Маленькая девочка двигалась ловко, но всё же не столь быстро, как взрослый мужчина. Рада оступилась и повалилась на землю. Сарафан тут же впитал вечернюю росу. Не успела девочка встать, как лиходей нагнал её. За плечо развернул к себе. Нож в его руках отразил темнеющее небо, а лезвие вошло в грудь Рады. Мужчина выдернул нож и отпустил девочку.
Несколько мгновений она, корчась от боли, смотрела, как он уходил, а потом закрыла глаза.
Когда Рада очнулась, мужчина уже исчез. Небо было тёмным, как черничное варенье, но закат почему-то не ушёл. Жёлто-оранжевые всполохи пересекали чёрную гладь, и девочка не сразу поняла, что видит огонь. Горел её дом. Горело и нутро Рады. Хотелось выть от боли, но наружу просачивался лишь кашель. Отхарканная кровь текла по подбородку и шее. Не было травы вокруг, не было молоденьких деревьев и соседских домов, – окружающий мир покрывался смолью. В ушах звенело. Заметили ли уже соседи пожар, спешат ли на помощь? И осталось ли, кому помогать?
Мокошь отрезала нить.
На той минуте жизнь Рады оборвалась.
ГЛАВА 2
Обычно спокойный лес сегодня был оживлён, будто бы нечто потустороннее расправило над ним свои тёмные крылья.
Взошла луна – око ночи. Лес лишился привычных ярких красок и состоял лишь из чёрных деревьев, белых отблесков и мрачно-синего, как аконит, неба. Под тусклым светом виднелась поляна с одиноким домиком посреди. Высокая простоволосая старуха быстро нашёптывала себе что-то под нос и, стоя на коленях, кольцом укладывала на земле сухие травы. Она услышала шаги. Тут же вскочила с колен и вгляделась в лес, на тропу, которая вела от её дома к деревне. Грудь старухи поднялась и остановилась на вдохе – никогда не знаешь, кого ожидать в гости. Лесных отшельниц не любят. Их презирают, хотя тайком бегают к ним за советами да лечебными травами, потому лучше поостеречься.

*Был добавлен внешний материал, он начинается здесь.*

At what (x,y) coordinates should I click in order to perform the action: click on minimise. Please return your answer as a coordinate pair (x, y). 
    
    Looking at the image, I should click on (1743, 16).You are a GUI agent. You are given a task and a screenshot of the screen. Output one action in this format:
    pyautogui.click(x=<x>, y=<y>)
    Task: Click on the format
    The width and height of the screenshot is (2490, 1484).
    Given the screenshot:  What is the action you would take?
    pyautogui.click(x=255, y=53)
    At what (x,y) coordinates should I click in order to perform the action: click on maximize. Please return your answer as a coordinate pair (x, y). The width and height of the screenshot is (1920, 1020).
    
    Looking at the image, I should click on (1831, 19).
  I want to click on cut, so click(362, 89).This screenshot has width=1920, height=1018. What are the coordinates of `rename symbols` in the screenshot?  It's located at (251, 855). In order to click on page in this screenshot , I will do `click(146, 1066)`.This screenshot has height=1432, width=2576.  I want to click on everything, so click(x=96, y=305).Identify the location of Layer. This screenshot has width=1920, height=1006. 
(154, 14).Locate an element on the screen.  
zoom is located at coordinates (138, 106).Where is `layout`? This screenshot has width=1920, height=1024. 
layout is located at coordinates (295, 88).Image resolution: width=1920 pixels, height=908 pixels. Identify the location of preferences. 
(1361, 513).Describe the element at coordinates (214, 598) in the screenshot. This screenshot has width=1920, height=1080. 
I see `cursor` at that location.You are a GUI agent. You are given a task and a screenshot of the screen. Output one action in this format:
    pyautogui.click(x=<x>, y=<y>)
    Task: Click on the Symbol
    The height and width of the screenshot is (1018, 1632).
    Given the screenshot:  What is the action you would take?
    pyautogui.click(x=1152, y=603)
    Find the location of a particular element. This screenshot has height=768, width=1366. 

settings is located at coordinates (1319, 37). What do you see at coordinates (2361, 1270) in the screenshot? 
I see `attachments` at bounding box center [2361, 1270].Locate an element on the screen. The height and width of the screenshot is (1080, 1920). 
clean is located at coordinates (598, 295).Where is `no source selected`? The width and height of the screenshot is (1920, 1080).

На тропе показался человек, и старуха выдохнула:
– Кощей…
Мужчина, такой же высокий и седой, как отшельница, приближался не один. В его руках покачивалась черноволосая девчушка в окровавленном сарафане. И эта кровь была единственным ярким цветом, который можно было разглядеть в ночи.
– Клади, клади скорее, – голос старухи наполнился скорбью вперемешку с непонятным оживлением.
Старик уложил мёртвую девочку ровно в то травяное кольцо, над которым работала отшельница. Он сделал шаг назад и взглянул на покойницу. Та была бледна и неподвижна. Кощей покачал головой. Мелкая совсем, жаль, что рассталась с жизнью. Он бы стал её наставником в царстве мёртвых, да только старуха уговорила его на иной путь.
– Глупость ты задумала, Яга, – пробурчал он.
Луна светила прямо в личико девочки, в её распахнутые глаза, но уже не беспокоила мертвячку. Белые руки, испачканные кровавыми разводами, как ниточки лежали вдоль тела. Кощей посмотрел на свои руки – такие же бледные и тонкие, словно обёрнутые тряпицей кости – и вздохнул.
Яга его не слушала. Она всё так же суетилась возле дома. Проверяла подношения и мысленно готовилась к встрече к той, кого живые остерегаются. Но живых на поляне не было: девочка не дышала уже несколько часов, старуха была одной ногой в могиле, старик – и вовсе мертвец, гуляющий меж царством живых и мёртвых.
С минуты на минуту должен был определиться исход ночи. Поляну наполнял запах еловых и сосновых веток, уложенных в круг вместе с травами. Возле дома блеяла коза. Она ходила вокруг колышка, к которому была привязана, и стучала копытами по камням. Но стоит приглядеться, и поймёшь, что это были вовсе не камни. На земле лежали черепа. Кощей усмехнулся, он не знал толком, откуда Яга взяла черепа: могла как выкопать из деревенских могил, так и позаимствовать у одиноких путников, ненароком заглянувших в обитель лесной отшельницы. Гадать он не стал. Главное, чтобы богине понравилось подношение.